• Task objective:
Rewrite the entries from the line with "Image resolution: width=640" through the end of the entries, replacing "coordinates" with "location" and changing nothing else. Leave the pictures out.
....
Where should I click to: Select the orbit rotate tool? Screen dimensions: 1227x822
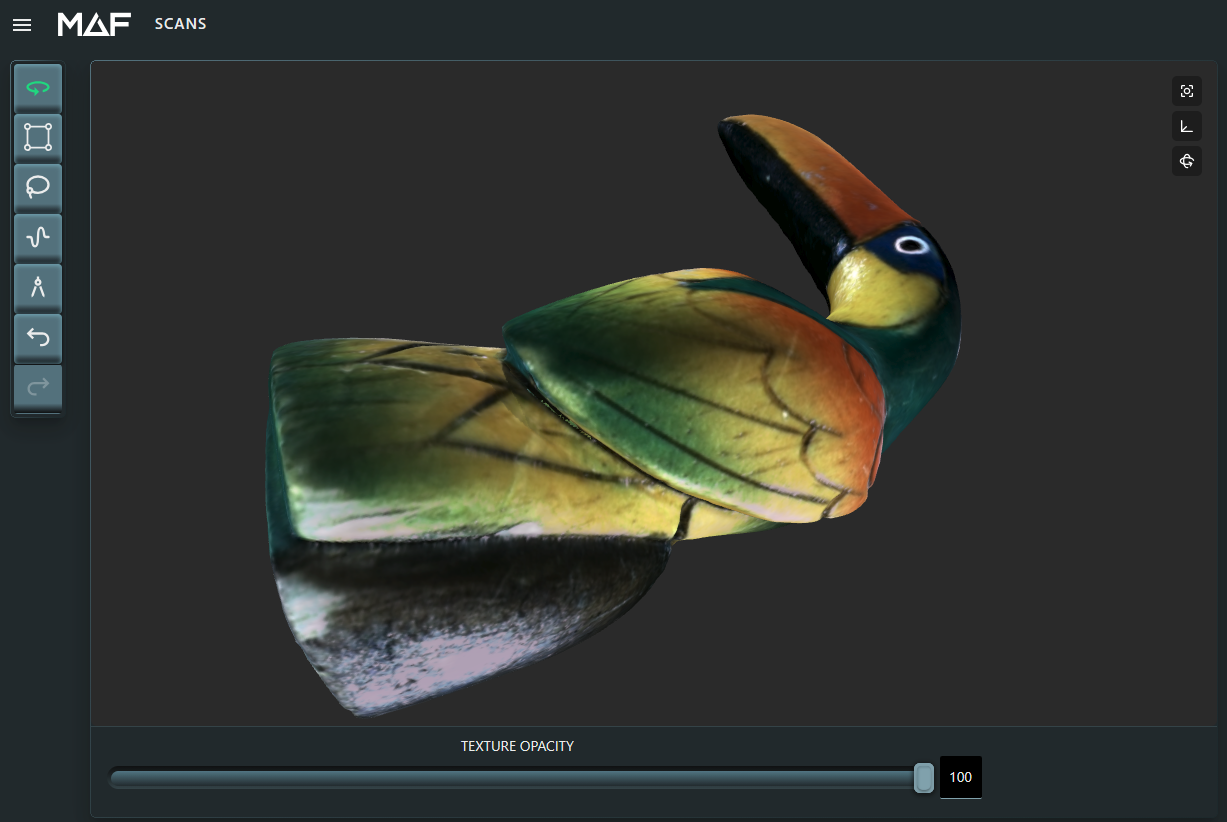(37, 87)
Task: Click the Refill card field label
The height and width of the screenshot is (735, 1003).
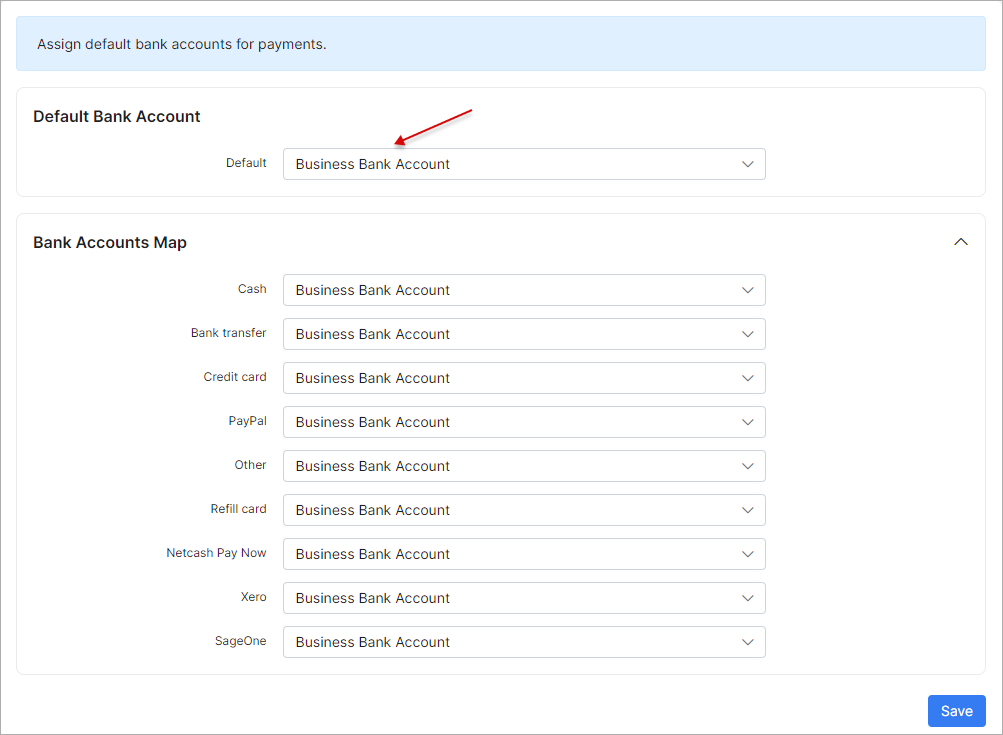Action: (x=238, y=509)
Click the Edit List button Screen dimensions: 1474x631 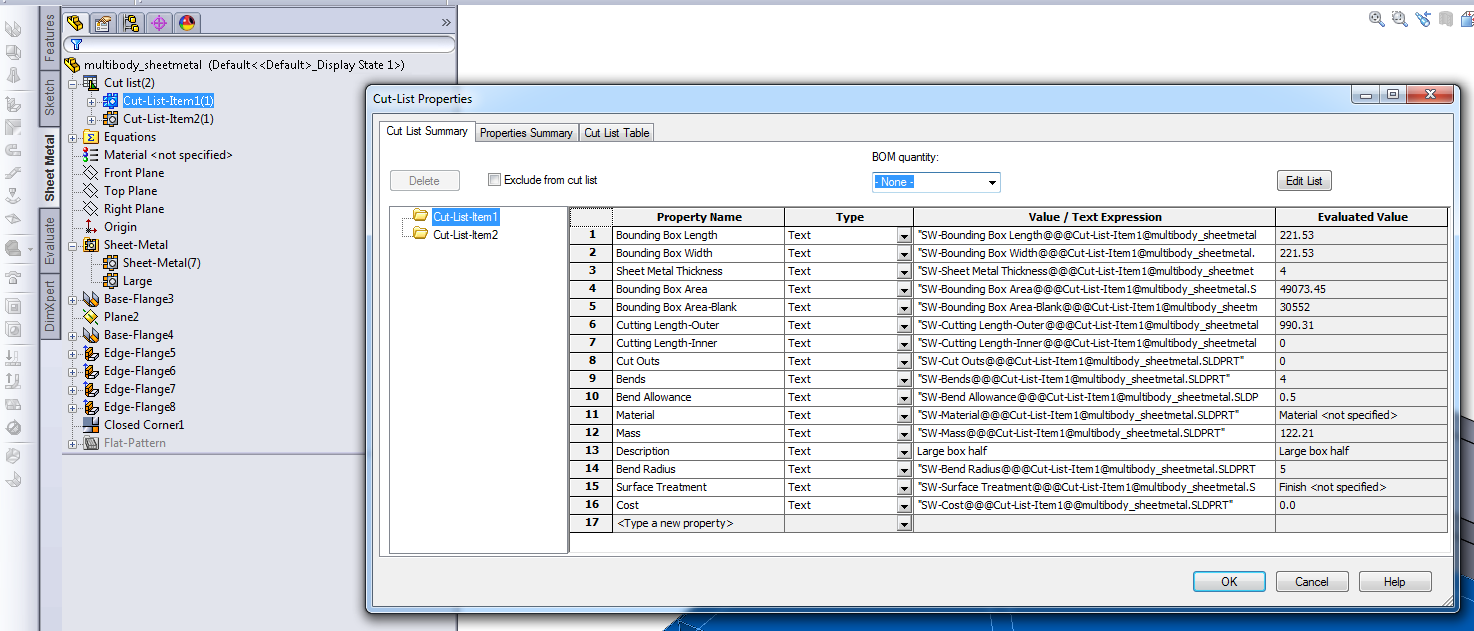1303,181
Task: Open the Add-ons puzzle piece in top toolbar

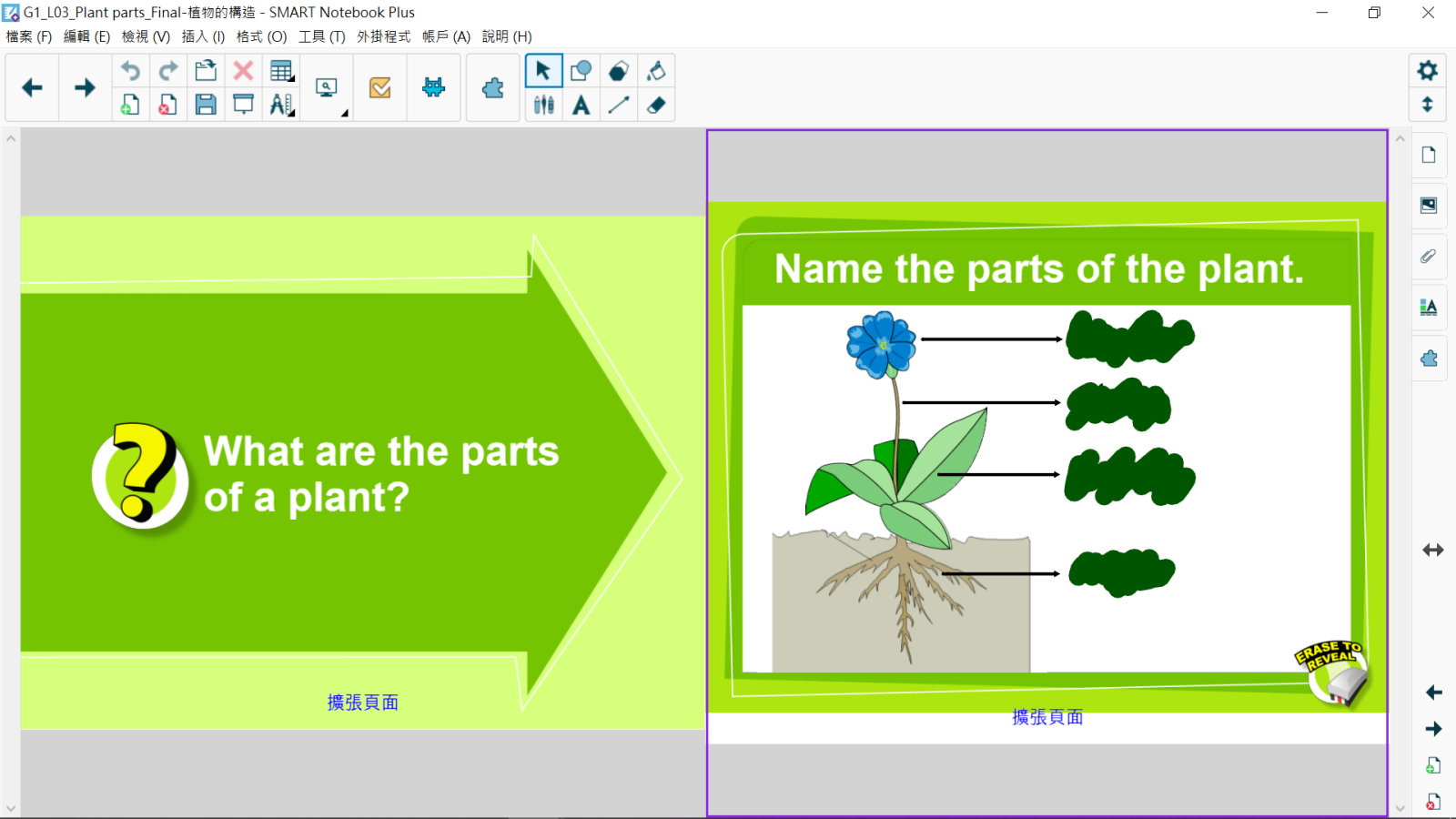Action: pos(492,88)
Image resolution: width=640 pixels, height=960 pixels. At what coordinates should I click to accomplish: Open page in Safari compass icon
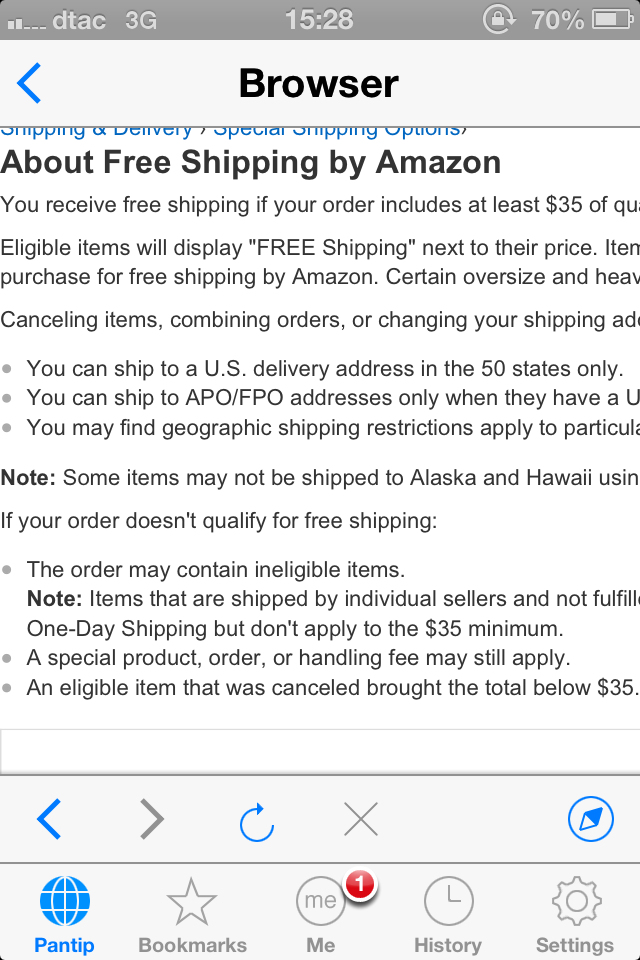tap(590, 819)
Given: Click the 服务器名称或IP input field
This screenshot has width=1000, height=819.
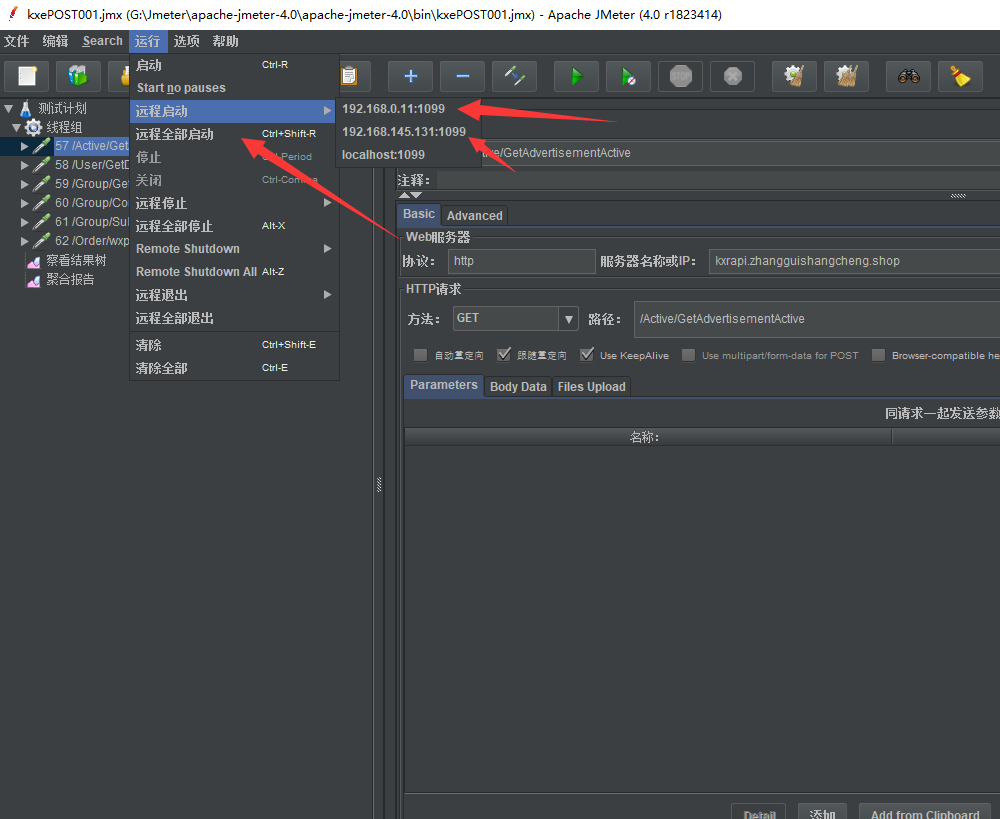Looking at the screenshot, I should pos(850,261).
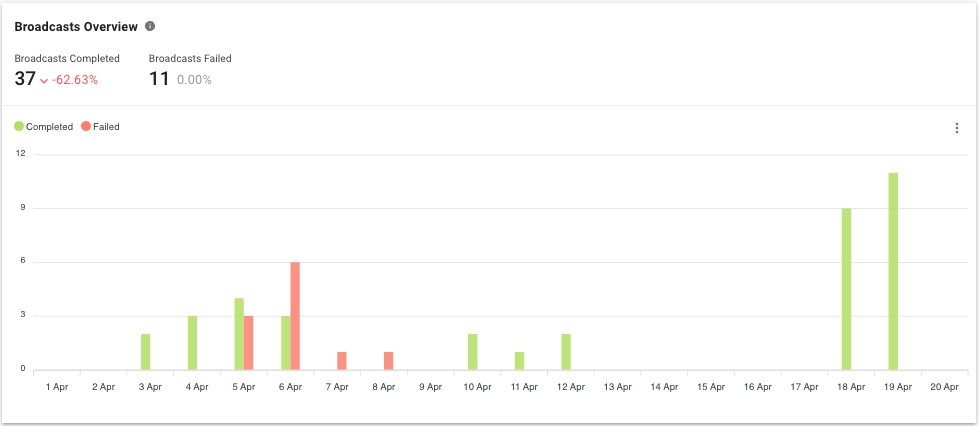Click the red down-arrow trend icon
The height and width of the screenshot is (426, 979).
[44, 80]
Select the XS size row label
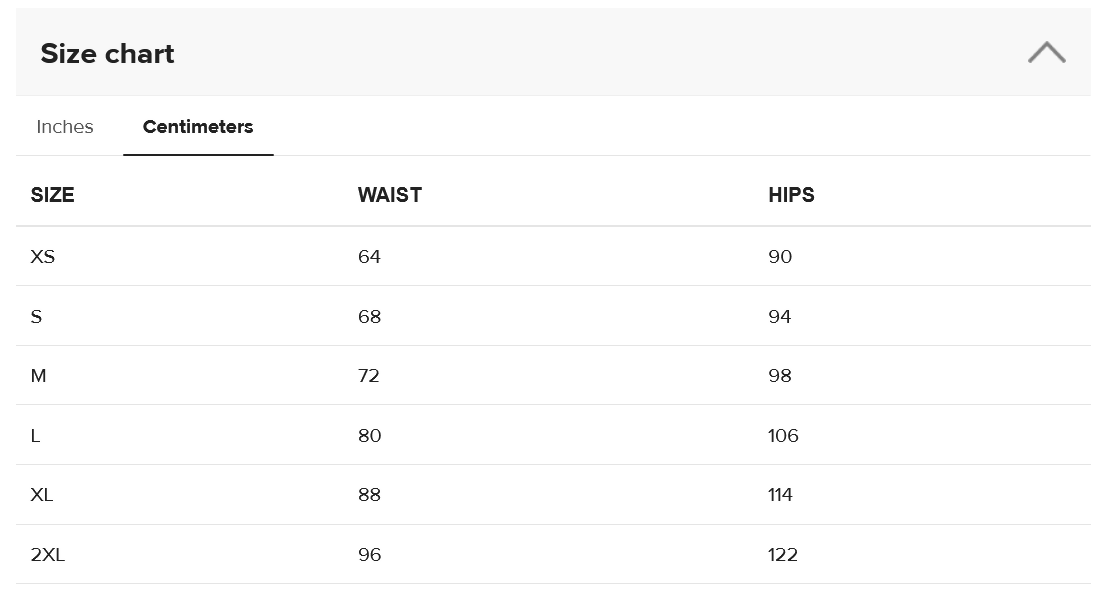 43,257
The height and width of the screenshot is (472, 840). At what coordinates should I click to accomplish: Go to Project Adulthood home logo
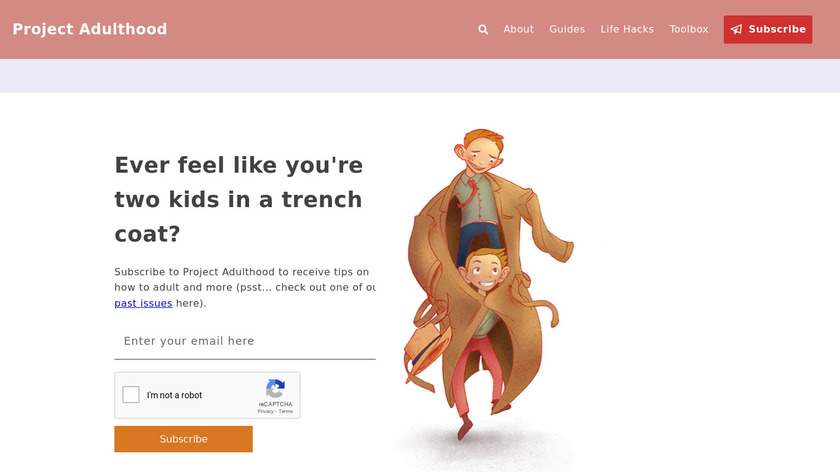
....
• Result:
Image resolution: width=640 pixels, height=960 pixels. At what location should I click to accomplish: Open page in Safari compass icon
tap(590, 819)
Given: Click the 服务器名称或IP input field
This screenshot has width=1000, height=819.
Looking at the screenshot, I should pos(850,261).
Click the red down-arrow trend icon
The height and width of the screenshot is (426, 979).
[44, 80]
Select the XS size row label
 43,257
The height and width of the screenshot is (472, 840). At what location should I click to accomplish: Go to Project Adulthood home logo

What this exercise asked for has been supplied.